Bon.
Depuis quelques jours, me reviennent, entre conversations, fils twitter et articles un problème qui occupe la partie de mon esprit que je ne parviens pas à mettre en mot. Ce billet a donc le potentiel de dégénérer en un truc épouvantable, mais je pense que les pistes de réflexion qu’il ouvre sont importantes, et surtout, peu enseignées.
Ce problème est celui de la séduction des élèves. Et oui, je parle de tous les élèves, quel que soit leur âge.
On l’a suffisamment répété : l’école dans son ensemble est un lieu d’apprentissage, non seulement de savoirs, mais aussi de la société. Un laboratoire dans lequel nombre de mômes apprennent ce que c’est de se comporter dans un groupe humain qu’ils n’ont pas forcément choisi et réciproquement. Ils vont donc expérimenter, au gré de leurs interactions avec les autres, adultes compris : la gentillesse, le mensonge, la générosité, le scepticisme.
Et donc la séduction. Une séduction chaotique, pouvant prendre multiples formes. Et il n’y a derrière ceci absolument aucun jugement, c’est, à mon sens, totalement normal, sain et nécessaire au développement d’un être humain.
C’est là qu’intervient une zone d’ombre, que je vais tenter de mettre en mots de la façon la plus claire possible : les personnels enseignants, comme tous les adultes, se sont construits plus ou moins comme ils le pouvaient et l’édifice qui constitue leur mental possède ses forces comme ses lignes de failles. Et il peut fréquemment arriver qu’un élève, par ses interactions, frappe pile dans ces failles, de façon absolument involontaire ou inconsciente : il sera l’élève que nous étions à son âge, celui que nous pouvons protéger, cette fois-ci. Il est l’image d’une petite sœur, un idéal d’innocence. Ou, oui, il est la preuve que nous sommes finalement très séduisant physiquement. Et les extrémités auxquelles peuvent aboutir ces moments sont – très rare heureusement, mais existantes – tragiques.
Il ne s’agit bien évidemment pas de justifier ou défendre un enseignant s’étant servi de sa position pour abuser d’un élève, d’une façon ou d’une autre. Mais plutôt d’un constat : travailler avec des enfants nécessite non seulement une éthique, mais aussi une conscience très aiguë de son ego.
D’un point de vue personnel, je dois l’être l’une des personnes les plus narcissiques que je connaisse. Ce défaut épouvantable a toutefois un avantage non négligeable : je passe mon temps à examiner mes émotions avec un ravissement grotesque. Et, bien souvent, je remarque à quel point cette môme qui vient me faire lire ses fanfiction, ce gamin dont les parents ont récemment divorcé, ou celle-ci qui m’avoue ses sentiments pour sa copine de classe, au-delà de m’émouvoir (ce qui est encore heureux), en appellent à des parties de moi en souffrance. Et parfois la pensée me vient que si je les sauvais, s’ils étaient un peu plus que des élèves, ces parties brisées de ma personne se verraient réparées.
C’est là qu’est, à mon sens une fois de plus, le piège que l’on peut se tendre à soi-même. Et à eux par extension.
L’idée n’est bien entendu pas de culpabiliser qui que se soit. Notre métier fait forcément appel à des émotions humaines et chercher à s’en détacher serait une erreur capitale. Mais il me semble nécessaire de ne jamais attendre d’un môme, ou d’un jeune adulte d’ailleurs, en train de lui-même étayer ses fondations, qu’il nous apporte quelque chose. Si cela arrive, ce sera rétrospectivement. Indirectement.

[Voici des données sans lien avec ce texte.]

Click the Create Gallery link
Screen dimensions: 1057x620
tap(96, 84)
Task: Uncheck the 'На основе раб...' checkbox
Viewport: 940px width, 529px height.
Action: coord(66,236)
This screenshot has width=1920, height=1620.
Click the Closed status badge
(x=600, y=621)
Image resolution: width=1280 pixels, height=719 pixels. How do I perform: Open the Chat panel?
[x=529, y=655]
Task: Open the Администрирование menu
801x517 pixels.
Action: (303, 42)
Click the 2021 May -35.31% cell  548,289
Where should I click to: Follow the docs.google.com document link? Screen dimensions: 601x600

Je dis souvent que j’oublie la quasi-totalité des noms de mes élèves d’une année à l’autre. Je pense que ce qu’on appelle conscience, surmoi, Jiminy Cricket monte la garde. Me rappelle inlassablement à mes obligations, à mon éthique. Et c’est très bien comme ça.
J’ignore si ces réflexions brumeuses trouveront un écho parmi mes collègues. Si je fais fausse route, si je m’illusionne. Mais il me semble nécessaire, dans des professions où nous passons l’essentiel de notre temps avec des humains, de mettre des mots sur les liens que nous tissons, et sur ce qui pourrait en faire des cordes de potence.